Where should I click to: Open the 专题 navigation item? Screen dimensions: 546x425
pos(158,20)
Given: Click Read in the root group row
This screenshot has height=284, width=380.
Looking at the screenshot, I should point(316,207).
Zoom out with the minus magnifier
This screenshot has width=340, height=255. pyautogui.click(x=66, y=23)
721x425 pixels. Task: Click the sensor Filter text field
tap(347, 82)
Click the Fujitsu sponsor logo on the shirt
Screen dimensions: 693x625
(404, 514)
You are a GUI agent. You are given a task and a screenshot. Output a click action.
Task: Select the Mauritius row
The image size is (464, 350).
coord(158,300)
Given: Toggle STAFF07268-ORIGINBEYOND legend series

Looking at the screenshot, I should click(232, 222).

================================

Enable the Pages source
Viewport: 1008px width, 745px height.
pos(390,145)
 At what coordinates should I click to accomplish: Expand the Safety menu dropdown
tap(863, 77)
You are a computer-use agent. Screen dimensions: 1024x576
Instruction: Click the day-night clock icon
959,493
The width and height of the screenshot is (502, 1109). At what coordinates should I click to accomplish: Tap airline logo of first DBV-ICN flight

================================

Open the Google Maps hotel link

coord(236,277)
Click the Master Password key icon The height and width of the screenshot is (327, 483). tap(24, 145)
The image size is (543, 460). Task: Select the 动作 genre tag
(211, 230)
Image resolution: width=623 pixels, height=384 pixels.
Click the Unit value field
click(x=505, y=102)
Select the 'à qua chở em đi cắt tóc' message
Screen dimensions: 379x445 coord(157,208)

================================

● **Task statement**: From the records above, tally every line that contains the string "agent"; the reply consists of that number alone.

● **Task result**: 2